The `New York Times'' Mexican Billionaire Connection Revisited: Part 4


New York Times Owner and Philip Morris International Director Slim’s Inherited Wealth

Much of the big money that New York Times Owner Slim used to gain control of his lucrative privatized telecommunications monopoly in Mexico (which—prior to 1990--had been a nationalized, publicly-owned utility company of the Mexican government) and to purchase his New York Times stock was originally “derived from selling cigarettes” to people in Mexico—where 15% to 20% of male deaths and 5% to 10% of female deaths in 2000 were thought attributable to smoking and an estimated 60,000 people died of tobacco-related illnesses in 2010—and his tobacco industry investment profits. As The New Yorker magazine (6/1/09) article also noted, his Cigatam tobacco industry company investment “provided Slim with a critical ingredient for amassing a fortune: steady cash flow.”
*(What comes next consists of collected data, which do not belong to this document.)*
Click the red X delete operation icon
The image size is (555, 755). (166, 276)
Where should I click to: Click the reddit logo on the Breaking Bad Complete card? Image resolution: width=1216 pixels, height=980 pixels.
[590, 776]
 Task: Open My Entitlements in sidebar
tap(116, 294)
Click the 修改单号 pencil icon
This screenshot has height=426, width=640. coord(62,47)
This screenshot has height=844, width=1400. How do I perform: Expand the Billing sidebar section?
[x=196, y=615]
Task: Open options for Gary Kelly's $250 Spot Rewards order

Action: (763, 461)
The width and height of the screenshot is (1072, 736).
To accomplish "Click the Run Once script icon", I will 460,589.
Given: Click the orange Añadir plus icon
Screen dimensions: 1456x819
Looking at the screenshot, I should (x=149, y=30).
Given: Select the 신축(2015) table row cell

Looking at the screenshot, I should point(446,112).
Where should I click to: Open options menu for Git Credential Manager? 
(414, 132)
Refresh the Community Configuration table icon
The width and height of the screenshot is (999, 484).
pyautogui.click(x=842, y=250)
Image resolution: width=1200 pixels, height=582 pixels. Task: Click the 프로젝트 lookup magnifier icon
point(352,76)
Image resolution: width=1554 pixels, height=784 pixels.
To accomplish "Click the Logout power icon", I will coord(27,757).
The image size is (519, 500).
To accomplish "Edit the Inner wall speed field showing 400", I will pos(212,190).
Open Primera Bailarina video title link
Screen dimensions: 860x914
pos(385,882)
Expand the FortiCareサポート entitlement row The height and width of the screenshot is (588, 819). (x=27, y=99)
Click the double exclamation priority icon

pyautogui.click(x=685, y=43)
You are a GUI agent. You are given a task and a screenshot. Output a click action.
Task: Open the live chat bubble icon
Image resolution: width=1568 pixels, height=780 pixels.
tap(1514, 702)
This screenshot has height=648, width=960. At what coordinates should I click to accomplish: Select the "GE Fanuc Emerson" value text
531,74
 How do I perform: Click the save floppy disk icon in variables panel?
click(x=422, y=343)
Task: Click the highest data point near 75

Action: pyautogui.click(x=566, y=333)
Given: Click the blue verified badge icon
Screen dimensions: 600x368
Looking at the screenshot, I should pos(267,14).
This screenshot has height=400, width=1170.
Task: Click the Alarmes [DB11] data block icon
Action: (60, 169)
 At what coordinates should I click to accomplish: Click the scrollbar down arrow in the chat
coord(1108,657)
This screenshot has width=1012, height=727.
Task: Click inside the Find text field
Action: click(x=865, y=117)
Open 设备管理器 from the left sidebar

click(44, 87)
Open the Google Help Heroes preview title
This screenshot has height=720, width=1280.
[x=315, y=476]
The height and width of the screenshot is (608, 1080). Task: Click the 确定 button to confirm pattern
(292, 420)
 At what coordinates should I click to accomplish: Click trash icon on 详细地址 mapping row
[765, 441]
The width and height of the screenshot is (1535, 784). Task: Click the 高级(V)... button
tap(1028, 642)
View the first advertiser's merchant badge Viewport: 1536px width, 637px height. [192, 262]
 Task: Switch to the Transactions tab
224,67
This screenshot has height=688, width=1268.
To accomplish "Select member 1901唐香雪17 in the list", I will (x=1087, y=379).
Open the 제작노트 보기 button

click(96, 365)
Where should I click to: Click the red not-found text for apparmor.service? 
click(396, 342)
Yet some of the money that Mexican Billionaire Slim originally used to invest in his Mexican tobacco industry companies was apparently derived from the wealth he inherited from his father. As Sherry Ricchiardi noted in her 2009 “A Dubious Benefactor” article in the American Journalism Review [AJR], “his father, Julian Slim Haddad, moved to Mexico in 1902 and made a fortune as a merchant and in real estate” and “when he died, Julian Slim left his six children well heeled.” As long ago as 1922, for example, Carlos Slim’s father was apparently worth over 1 million Mexican pesos and apparently owned at least 11 valuable Downtown Mexico City real estate properties.